Pocket of air keeps man alive

Cook survives nearly three days 30m under water after tug sank in rough seas

Of the 11 people on board the Jascon 4 on board with Okene Harrison (inset), 10 died and one is missing.
Of the 11 people on board the Jascon 4 on board with Okene Harrison (inset), 10 died and one is missing.

A tug boat cook managed to find an underwater air pocket after his vessel sank off Nigeria's coast and miraculously survived nearly three days before being brought out alive, rescuers and his family say.

Of the 11 others who were aboard the tug when it sank in rough seas on May 26, 10 have been found dead and one remains missing.

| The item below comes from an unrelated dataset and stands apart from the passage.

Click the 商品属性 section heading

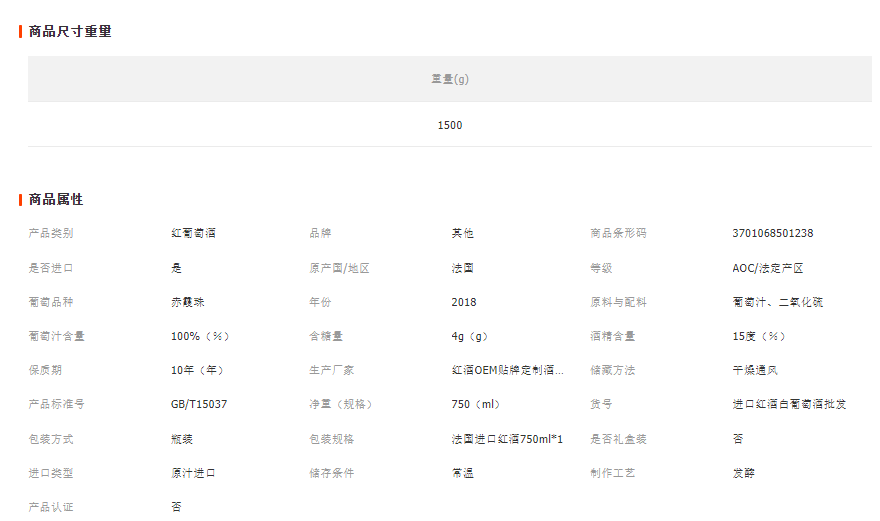pos(56,199)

Okene Harrison, 29, managed to squeeze into a compartment after the Chevron-contracted tug sank while it was stabilising an oil tanker at a platform and settled upside-down 30m underwater. The Nigerian was brought to the surface after 62 hours in darkness.

Harrison told Reuters he could hear fish eating the dead bodies of his fellow crew members.

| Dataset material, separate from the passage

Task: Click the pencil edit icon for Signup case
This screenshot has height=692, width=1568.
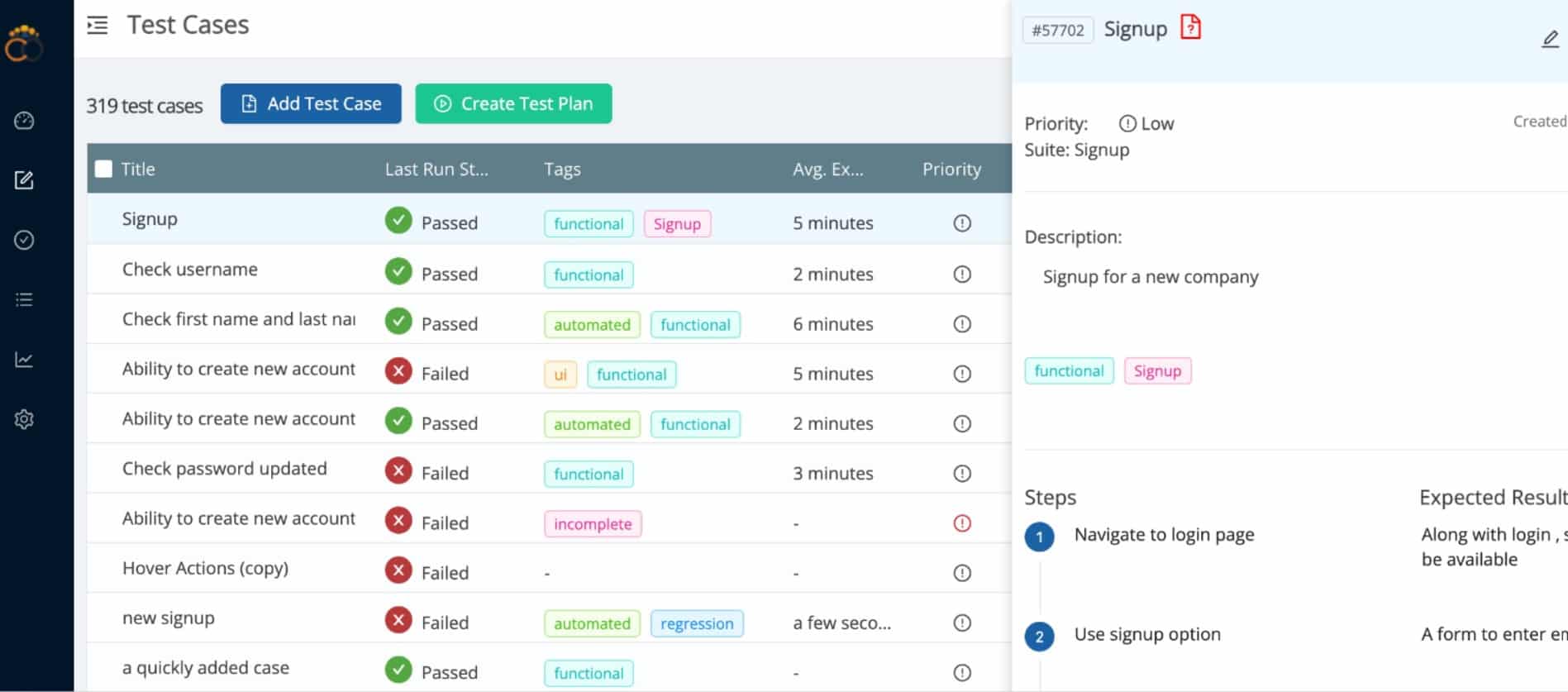Action: 1550,39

Harrison said he was in the toilet when he realised that the boat was beginning to turn over, and as the vessel sank, he managed to find his way to an area with an air pocket.

"I was there in the water in total darkness just thinking it's the end. I kept thinking the water was going to fill up the room but it did not," he said. "I was so hungry but mostly so, so thirsty. The salt water took the skin off my tongue.

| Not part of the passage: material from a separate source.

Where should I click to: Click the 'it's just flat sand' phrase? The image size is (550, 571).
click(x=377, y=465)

"I could perceive the dead bodies of my crew were nearby. I could smell them. The fish came in and began eating the bodies. I could hear the sound."

But after 60 hours, Harrison heard the sound of knocking.

A team from the DCN global diving company had come to investigate - sent by Chevron and West African Ventures.

"We expected it to be a body recovery job," DCN spokesperson Jed Chamberlain told the BBC's Impact programme.

Harrison "actually grabbed the second diver who went past him", Chamberlain said, giving the diver quite a fright.

Marine and energy industry specialists DCN said the rescue operation involving helicopters and other vessels swung into action almost immediately.

Divers from the firm, whose operations are based in the Netherlands, were working on a project 17 sailing hours away and were eventually ordered to head to the accident site.

"At that time, there was no trace of the crew members ... As internet reports about the accident continued to develop, the realisation grew among the divers that there could still be survivors of the Jascon 4, trapped in an air pocket."

A man who identified himself as Harrison's cousin, Maxwell Ewoma, told AFP that Harrison had been taken to the southern city of Warri.

He said the cook was doing well considering the circumstances and that doctors had ordered him to rest.

"He is doing fine," Ewoma said. "He needs rest. He's still kind of recovering from the shock."

Having been at such depth for so many hours, he needed time in a decompression chamber to normalise his body pressure.

Christine Cridge, a medical director at the Diving Diseases Research Centre, advised the rescue team during this process.

"It's a situation I've not come across before," she told the BBC's Newsday programme.

"After a certain amount of time at pressure, nitrogen will dissolve into the tissues. If he'd ascended directly from 30m to the sea surface ... it's likely he'd have had a cardiac arrest, or at best, serious neurological issues.

Harrison describes his story as a "miracle", but he also told Reuters: "When I am at home sometimes it feels like the bed I am sleeping in is sinking. I think I'm still in the sea again. I jump up and I scream."